Au point de vue juif, la théologie d’Albo ne satisfait pas l’esprit. Après avoir accepté comme point de départ la doctrine chrétienne du salut, elle est amenée à exiger la foi, dans le sens chrétien du mot, comme condition principale de ce salut, et à faire jouer aux prescriptions du judaïsme le même rôle que les sacrements, tels que le baptême, la communion, etc., jouent dans le christianisme.
Quoique prédicateur comme Albo, son jeune contemporain Joseph ibn Schem Tob mettait plus de méthode dans son argumentation. Au grand regret, sans doute, de son père fanatique et partisan résolu de la Cabale, qui regardait la philosophie comme une science pernicieuse, Joseph étudia avec ardeur la doctrine aristotélicienne telle que l’avait comprise Maïmonide. D’après lui, les connaissances philosophiques aident l’homme, et surtout l’Israélite, à accomplir sa vraie destinée ; car, à son avis, le Juif qui, après s’être familiarisé avec la philosophie, pratique sincèrement sa religion, est plus apte à atteindre le but supérieur qui lui est assigné que celui qui accomplit machinalement les préceptes de son culte. Pour Joseph ibn Schem Tob, la doctrine du Sinaï est venue combler une lacune de la philosophie, à laquelle elle est, du reste, supérieure, parce qu’elle enseigne que la béatitude de l’homme consiste dans la faculté que possède l’âme de survivre au corps. Cette béatitude, le judaïsme dit que ses adeptes s’en rendent dignes en accomplissant strictement les pratiques de leur religion. Pour ce point particulier, Joseph ibn Schem Tob est, en partie, d’accord avec Albo. Lui aussi prétend que les lois religieuses ont un caractère sacramentel, tout en insistant moins sur la doctrine du salut. Il affirme même que ces lois n’ont pas de but connu, et il leur attribue jusqu’à un certain point une signification mystique.

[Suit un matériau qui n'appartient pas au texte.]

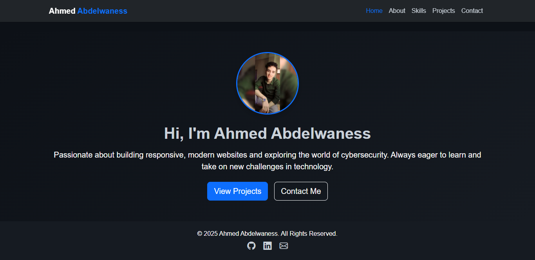Click the email envelope icon in footer
Screen dimensions: 535x260
(x=284, y=246)
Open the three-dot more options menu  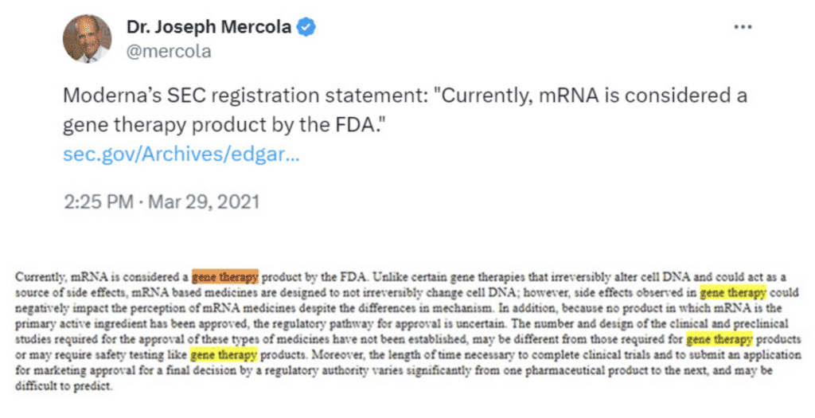point(742,26)
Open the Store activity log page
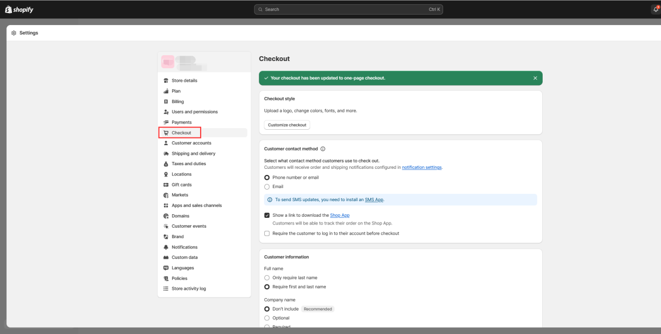Screen dimensions: 661x334 pyautogui.click(x=189, y=289)
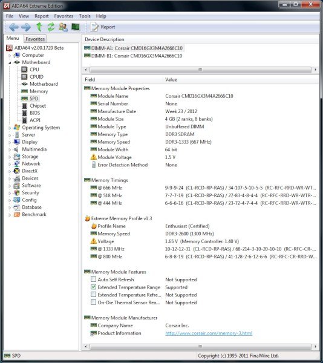Open the Tools menu
The image size is (323, 363).
pyautogui.click(x=85, y=16)
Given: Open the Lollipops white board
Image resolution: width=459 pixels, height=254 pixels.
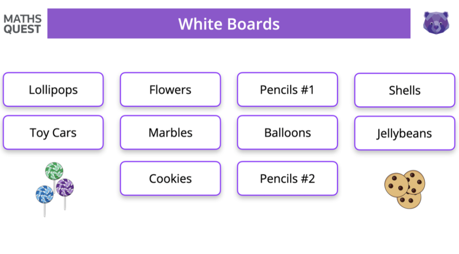Looking at the screenshot, I should tap(53, 90).
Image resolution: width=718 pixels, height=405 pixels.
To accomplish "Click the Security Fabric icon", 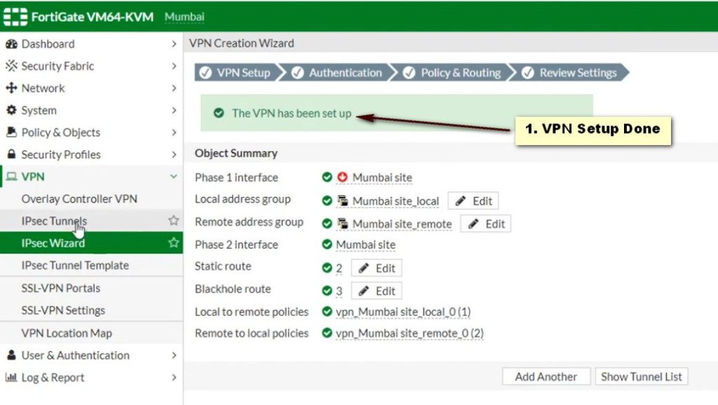I will pos(11,67).
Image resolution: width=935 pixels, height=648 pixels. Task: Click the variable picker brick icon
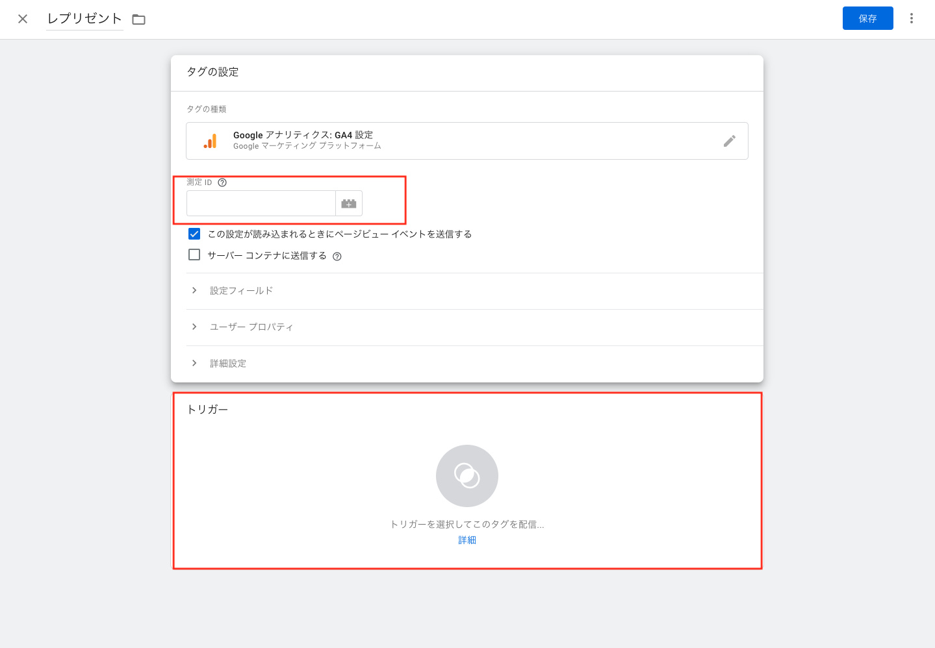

Les auteurs de tous ces ouvrages polémiques et philosophiques de la première moitié du XVe siècle ne les écrivirent point parce qu’ils avaient des loisirs ou qu’ils y étaient poussés par leur caprice ; ils y furent contraints par la plus dure des nécessités, pour défendre leur patrimoine moral et religieux. Si le judaïsme ne s’était point fortifié en dedans et n’avait énergiquement repoussé les attaques injustes du dehors, il aurait risqué de périr.